At the start of LaserWriter II we’re introduced to Claire, who’s 19 and applying for a job at Tekserve, an old-school, pre-Genius-Bar computer/printer repair shop that used to be on 23rd Street. We learn that Claire grew up in a household loyal to Apple from the start: they had the “first Mac, and an Apple IIc before it, and then whatever computer Apple made next, forever.” I grew up in a PC family, so my earliest computer memories are of a black screen with the C prompt, but I relate to the sentiment nevertheless: my first Apple computer was one of the clamshell iBooks, which I got just before I started college, and I haven’t bought a PC since. (And I definitely remember bringing a computer to Tekserve, though I can’t remember if it was that first laptop or a later one.)

So, right: Claire gets the job, and the rest of the book is the story of Claire’s time at Tekserve, interspersed with other things: we get Tekserve’s origin story (which is pretty great), and references to the early days of Apple itself, and little bits of other parts of Claire’s life, and also some sections from the point of view of some of components of the printers that Claire is working on. I think the parts of the book that are directly focused on Claire and her experiences are the strongest, as opposed to the snippets we get of the lives of other Tekserve employees: I like the way that the events of any given day at Tekserve prompt recollections of other places, other moments. Like: working on a computer mouse makes Claire think of an experience with actual mice when she was younger, or taking in a repair from someone who works at Columbia makes Claire think of a philosophy class she snuck into after she found someone else’s student ID.

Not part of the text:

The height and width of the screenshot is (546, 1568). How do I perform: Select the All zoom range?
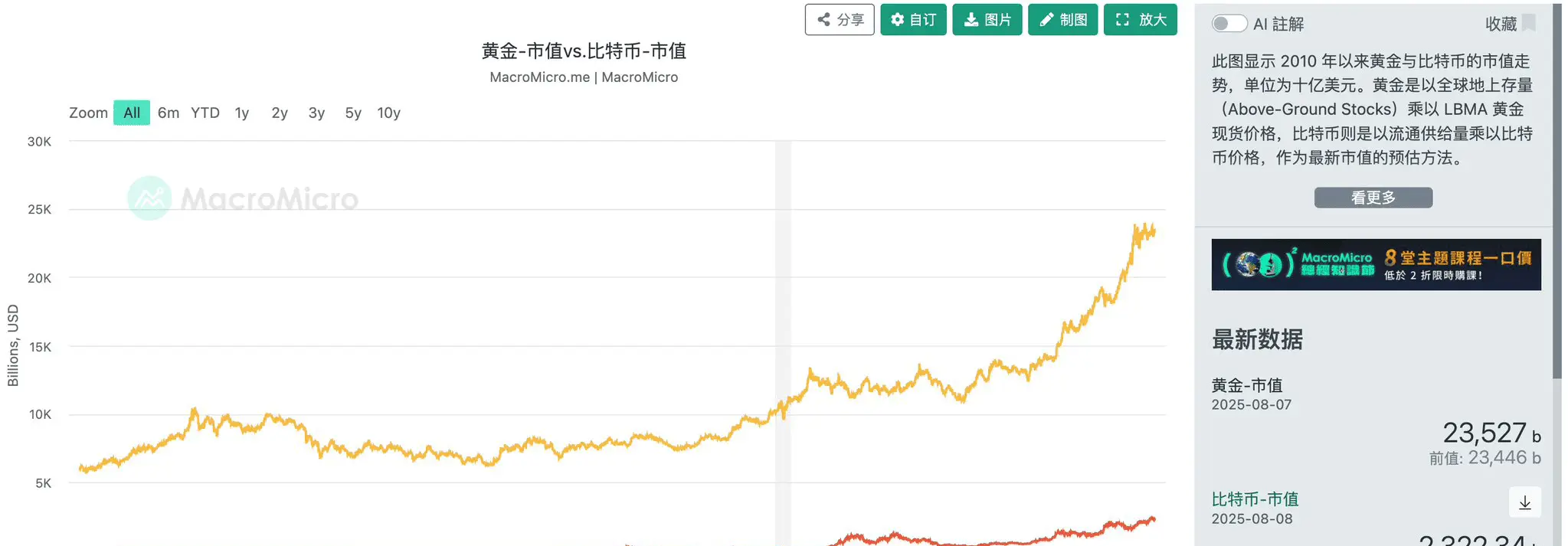coord(132,113)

I like the descriptions of Tekserve as a space “full of people and machines, old and new” with “pressed tin ceilings and wood floors” where “wooden theater seats snap open and shut.” I like the descriptions of a pre-gentrification East Village of squats and Food Not Bombs and basement punk shows. And I love this description of Columbia’s campus: “Black iron gates opened to a perspective drawing of green lawns and white columns. Students sat in circles under sun-dappled light. The air was clean and weightless. Shadows were cast not from skyscrapers but from sundials, sculptures, and sycamore trees.”

I also like this book’s sense of humor, which is understated but excellent. Like this, about a band named Hookworm68: “The “68” was to suggest the French Situationists, not the sex act minus 1.” Or how the PRINTER FAQ used by Tekserve is “spiked with tiny jokes”, leading to this: “Joel replaces the LaserJet’s fan. The PRINTER FAQ told him to do this because the fan (much like capitalism) has a design flaw that makes it eventually fail.” Or how a bottle of Snapple is described thus: “The flavor is iced tea, with a plot twist of fake lemon.” I didn’t love this book the way I loved Mumbai New York Scranton or Arbitrary Stupid Goal, but I did like it, and I’m glad I read it.